Each record below must be returned exactly as shown.

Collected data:
-*-

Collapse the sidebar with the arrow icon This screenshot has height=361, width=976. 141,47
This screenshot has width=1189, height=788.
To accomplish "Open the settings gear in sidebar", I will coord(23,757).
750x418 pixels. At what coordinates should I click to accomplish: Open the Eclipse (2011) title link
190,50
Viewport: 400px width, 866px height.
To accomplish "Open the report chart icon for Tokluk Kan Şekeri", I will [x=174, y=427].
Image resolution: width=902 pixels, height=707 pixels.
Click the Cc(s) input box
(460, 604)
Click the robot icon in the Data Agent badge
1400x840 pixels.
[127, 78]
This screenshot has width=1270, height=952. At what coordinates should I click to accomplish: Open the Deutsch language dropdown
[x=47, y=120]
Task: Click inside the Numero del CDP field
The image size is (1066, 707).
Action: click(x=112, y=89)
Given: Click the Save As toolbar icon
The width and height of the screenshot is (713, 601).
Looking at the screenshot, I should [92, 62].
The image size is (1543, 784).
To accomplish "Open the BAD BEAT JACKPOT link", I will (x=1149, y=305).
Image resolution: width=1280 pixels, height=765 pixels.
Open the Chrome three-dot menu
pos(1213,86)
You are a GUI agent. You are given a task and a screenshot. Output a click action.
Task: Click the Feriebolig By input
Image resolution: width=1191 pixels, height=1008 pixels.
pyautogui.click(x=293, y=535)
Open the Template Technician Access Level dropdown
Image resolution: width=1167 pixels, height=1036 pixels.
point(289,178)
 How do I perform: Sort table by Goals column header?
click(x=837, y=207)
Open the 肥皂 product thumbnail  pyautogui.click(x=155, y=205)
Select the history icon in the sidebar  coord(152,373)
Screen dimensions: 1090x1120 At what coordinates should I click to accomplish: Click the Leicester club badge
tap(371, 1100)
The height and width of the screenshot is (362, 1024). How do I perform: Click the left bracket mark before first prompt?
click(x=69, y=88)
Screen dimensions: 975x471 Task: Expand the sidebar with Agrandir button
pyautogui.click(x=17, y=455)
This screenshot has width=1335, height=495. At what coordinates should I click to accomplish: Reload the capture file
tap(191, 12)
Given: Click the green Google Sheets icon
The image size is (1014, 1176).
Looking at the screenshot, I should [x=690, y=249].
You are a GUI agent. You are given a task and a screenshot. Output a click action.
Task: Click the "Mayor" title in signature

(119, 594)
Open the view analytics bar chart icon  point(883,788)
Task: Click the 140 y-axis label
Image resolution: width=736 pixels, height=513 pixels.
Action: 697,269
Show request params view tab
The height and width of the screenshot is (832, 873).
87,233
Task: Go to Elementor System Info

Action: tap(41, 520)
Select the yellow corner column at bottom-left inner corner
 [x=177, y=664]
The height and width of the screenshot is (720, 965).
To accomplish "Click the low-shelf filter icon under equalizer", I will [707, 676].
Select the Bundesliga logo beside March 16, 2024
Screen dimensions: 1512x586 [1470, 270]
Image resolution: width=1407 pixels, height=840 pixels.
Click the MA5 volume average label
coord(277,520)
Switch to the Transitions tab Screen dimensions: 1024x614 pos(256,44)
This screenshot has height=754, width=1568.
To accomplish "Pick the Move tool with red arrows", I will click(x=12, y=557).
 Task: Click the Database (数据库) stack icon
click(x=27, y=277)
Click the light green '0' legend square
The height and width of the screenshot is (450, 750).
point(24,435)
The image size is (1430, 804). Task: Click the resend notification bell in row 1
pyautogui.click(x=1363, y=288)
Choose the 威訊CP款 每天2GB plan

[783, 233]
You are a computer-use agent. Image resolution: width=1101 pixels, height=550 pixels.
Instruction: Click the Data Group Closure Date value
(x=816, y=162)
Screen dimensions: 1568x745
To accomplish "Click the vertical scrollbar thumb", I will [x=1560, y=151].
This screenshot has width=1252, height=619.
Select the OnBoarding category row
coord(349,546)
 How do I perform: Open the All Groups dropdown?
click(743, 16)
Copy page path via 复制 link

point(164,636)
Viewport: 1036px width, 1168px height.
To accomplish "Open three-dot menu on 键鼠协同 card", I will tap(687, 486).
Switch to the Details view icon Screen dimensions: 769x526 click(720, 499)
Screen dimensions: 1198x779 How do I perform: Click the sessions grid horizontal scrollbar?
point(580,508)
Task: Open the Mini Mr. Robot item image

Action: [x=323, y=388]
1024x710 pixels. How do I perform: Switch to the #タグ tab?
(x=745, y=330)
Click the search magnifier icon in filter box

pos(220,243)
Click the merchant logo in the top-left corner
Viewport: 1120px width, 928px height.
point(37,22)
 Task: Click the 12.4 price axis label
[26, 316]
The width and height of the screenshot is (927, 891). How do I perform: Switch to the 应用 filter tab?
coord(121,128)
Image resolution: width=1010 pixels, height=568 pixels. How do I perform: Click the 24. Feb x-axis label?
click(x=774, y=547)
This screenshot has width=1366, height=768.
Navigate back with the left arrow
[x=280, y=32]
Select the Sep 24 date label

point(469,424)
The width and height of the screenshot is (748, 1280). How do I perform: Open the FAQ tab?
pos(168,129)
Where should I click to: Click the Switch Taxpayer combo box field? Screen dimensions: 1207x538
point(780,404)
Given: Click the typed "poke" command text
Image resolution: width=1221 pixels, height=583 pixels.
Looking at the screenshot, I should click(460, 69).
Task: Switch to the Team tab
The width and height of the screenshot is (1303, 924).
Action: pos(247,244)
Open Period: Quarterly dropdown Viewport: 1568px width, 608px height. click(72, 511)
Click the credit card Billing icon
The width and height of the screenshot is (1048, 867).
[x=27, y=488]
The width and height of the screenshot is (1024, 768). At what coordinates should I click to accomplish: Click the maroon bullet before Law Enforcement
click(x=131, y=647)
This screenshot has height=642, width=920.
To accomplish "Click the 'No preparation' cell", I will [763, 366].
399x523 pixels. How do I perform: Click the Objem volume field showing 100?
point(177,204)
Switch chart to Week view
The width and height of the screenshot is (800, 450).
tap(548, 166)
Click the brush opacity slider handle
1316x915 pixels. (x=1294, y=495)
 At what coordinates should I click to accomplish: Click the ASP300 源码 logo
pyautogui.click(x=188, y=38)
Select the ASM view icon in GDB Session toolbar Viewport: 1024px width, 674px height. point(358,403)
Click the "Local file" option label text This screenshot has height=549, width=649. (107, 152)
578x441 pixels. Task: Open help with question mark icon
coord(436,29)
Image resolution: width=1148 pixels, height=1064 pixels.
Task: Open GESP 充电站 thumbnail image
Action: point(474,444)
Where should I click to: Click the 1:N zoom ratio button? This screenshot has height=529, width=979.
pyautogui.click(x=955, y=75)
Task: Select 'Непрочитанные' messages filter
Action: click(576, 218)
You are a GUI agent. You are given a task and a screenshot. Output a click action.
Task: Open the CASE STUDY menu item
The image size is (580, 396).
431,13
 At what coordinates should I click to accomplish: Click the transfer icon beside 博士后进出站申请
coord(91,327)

-*-

ANSWER –
Collapse the sidebar with the arrow icon This screenshot has height=361, width=976. 141,47
This screenshot has width=1189, height=788.
To accomplish "Open the settings gear in sidebar", I will coord(23,757).
750x418 pixels. At what coordinates should I click to accomplish: Open the Eclipse (2011) title link
190,50
Viewport: 400px width, 866px height.
To accomplish "Open the report chart icon for Tokluk Kan Şekeri", I will [x=174, y=427].
Image resolution: width=902 pixels, height=707 pixels.
Click the Cc(s) input box
(460, 604)
Click the robot icon in the Data Agent badge
1400x840 pixels.
[127, 78]
This screenshot has width=1270, height=952. At what coordinates should I click to accomplish: Open the Deutsch language dropdown
[x=47, y=120]
Task: Click inside the Numero del CDP field
The image size is (1066, 707).
Action: click(x=112, y=89)
Given: Click the Save As toolbar icon
The width and height of the screenshot is (713, 601).
Looking at the screenshot, I should [92, 62].
The image size is (1543, 784).
To accomplish "Open the BAD BEAT JACKPOT link", I will (x=1149, y=305).
Image resolution: width=1280 pixels, height=765 pixels.
Open the Chrome three-dot menu
pos(1213,86)
You are a GUI agent. You are given a task and a screenshot. Output a click action.
Task: Click the Feriebolig By input
Image resolution: width=1191 pixels, height=1008 pixels.
pyautogui.click(x=293, y=535)
Open the Template Technician Access Level dropdown
Image resolution: width=1167 pixels, height=1036 pixels.
point(289,178)
 How do I perform: Sort table by Goals column header?
click(x=837, y=207)
Open the 肥皂 product thumbnail  pyautogui.click(x=155, y=205)
Select the history icon in the sidebar  coord(152,373)
Screen dimensions: 1090x1120 At what coordinates should I click to accomplish: Click the Leicester club badge
tap(371, 1100)
The height and width of the screenshot is (362, 1024). How do I perform: Click the left bracket mark before first prompt?
click(x=69, y=88)
Screen dimensions: 975x471 Task: Expand the sidebar with Agrandir button
pyautogui.click(x=17, y=455)
This screenshot has width=1335, height=495. At what coordinates should I click to accomplish: Reload the capture file
tap(191, 12)
Given: Click the green Google Sheets icon
The image size is (1014, 1176).
Looking at the screenshot, I should [x=690, y=249].
You are a GUI agent. You are given a task and a screenshot. Output a click action.
Task: Click the "Mayor" title in signature

(119, 594)
Open the view analytics bar chart icon  point(883,788)
Task: Click the 140 y-axis label
Image resolution: width=736 pixels, height=513 pixels.
Action: 697,269
Show request params view tab
The height and width of the screenshot is (832, 873).
87,233
Task: Go to Elementor System Info

Action: tap(41, 520)
Select the yellow corner column at bottom-left inner corner
 [x=177, y=664]
The height and width of the screenshot is (720, 965).
To accomplish "Click the low-shelf filter icon under equalizer", I will [707, 676].
Select the Bundesliga logo beside March 16, 2024
Screen dimensions: 1512x586 [1470, 270]
Image resolution: width=1407 pixels, height=840 pixels.
Click the MA5 volume average label
coord(277,520)
Switch to the Transitions tab Screen dimensions: 1024x614 pos(256,44)
This screenshot has height=754, width=1568.
To accomplish "Pick the Move tool with red arrows", I will click(x=12, y=557).
 Task: Click the Database (数据库) stack icon
click(x=27, y=277)
Click the light green '0' legend square
The height and width of the screenshot is (450, 750).
point(24,435)
The image size is (1430, 804). Task: Click the resend notification bell in row 1
pyautogui.click(x=1363, y=288)
Choose the 威訊CP款 每天2GB plan

[783, 233]
You are a computer-use agent. Image resolution: width=1101 pixels, height=550 pixels.
Instruction: Click the Data Group Closure Date value
(x=816, y=162)
Screen dimensions: 1568x745
To accomplish "Click the vertical scrollbar thumb", I will [x=1560, y=151].
This screenshot has width=1252, height=619.
Select the OnBoarding category row
coord(349,546)
 How do I perform: Open the All Groups dropdown?
click(743, 16)
Copy page path via 复制 link

point(164,636)
Viewport: 1036px width, 1168px height.
To accomplish "Open three-dot menu on 键鼠协同 card", I will tap(687, 486).
Switch to the Details view icon Screen dimensions: 769x526 click(720, 499)
Screen dimensions: 1198x779 How do I perform: Click the sessions grid horizontal scrollbar?
point(580,508)
Task: Open the Mini Mr. Robot item image

Action: [x=323, y=388]
1024x710 pixels. How do I perform: Switch to the #タグ tab?
(x=745, y=330)
Click the search magnifier icon in filter box

pos(220,243)
Click the merchant logo in the top-left corner
Viewport: 1120px width, 928px height.
point(37,22)
 Task: Click the 12.4 price axis label
[26, 316]
The width and height of the screenshot is (927, 891). How do I perform: Switch to the 应用 filter tab?
coord(121,128)
Image resolution: width=1010 pixels, height=568 pixels. How do I perform: Click the 24. Feb x-axis label?
click(x=774, y=547)
This screenshot has width=1366, height=768.
Navigate back with the left arrow
[x=280, y=32]
Select the Sep 24 date label

point(469,424)
The width and height of the screenshot is (748, 1280). How do I perform: Open the FAQ tab?
pos(168,129)
Where should I click to: Click the Switch Taxpayer combo box field? Screen dimensions: 1207x538
point(780,404)
Given: Click the typed "poke" command text
Image resolution: width=1221 pixels, height=583 pixels.
Looking at the screenshot, I should click(460, 69).
Task: Switch to the Team tab
The width and height of the screenshot is (1303, 924).
Action: pos(247,244)
Open Period: Quarterly dropdown Viewport: 1568px width, 608px height. click(72, 511)
Click the credit card Billing icon
The width and height of the screenshot is (1048, 867).
[x=27, y=488]
The width and height of the screenshot is (1024, 768). At what coordinates should I click to accomplish: Click the maroon bullet before Law Enforcement
click(x=131, y=647)
This screenshot has height=642, width=920.
To accomplish "Click the 'No preparation' cell", I will [763, 366].
399x523 pixels. How do I perform: Click the Objem volume field showing 100?
point(177,204)
Switch chart to Week view
The width and height of the screenshot is (800, 450).
tap(548, 166)
Click the brush opacity slider handle
1316x915 pixels. (x=1294, y=495)
 At what coordinates should I click to accomplish: Click the ASP300 源码 logo
pyautogui.click(x=188, y=38)
Select the ASM view icon in GDB Session toolbar Viewport: 1024px width, 674px height. point(358,403)
Click the "Local file" option label text This screenshot has height=549, width=649. (107, 152)
578x441 pixels. Task: Open help with question mark icon
coord(436,29)
Image resolution: width=1148 pixels, height=1064 pixels.
Task: Open GESP 充电站 thumbnail image
Action: point(474,444)
Where should I click to: Click the 1:N zoom ratio button? This screenshot has height=529, width=979.
pyautogui.click(x=955, y=75)
Task: Select 'Непрочитанные' messages filter
Action: click(576, 218)
You are a GUI agent. You are given a task and a screenshot. Output a click action.
Task: Open the CASE STUDY menu item
The image size is (580, 396).
431,13
 At what coordinates should I click to accomplish: Click the transfer icon beside 博士后进出站申请
coord(91,327)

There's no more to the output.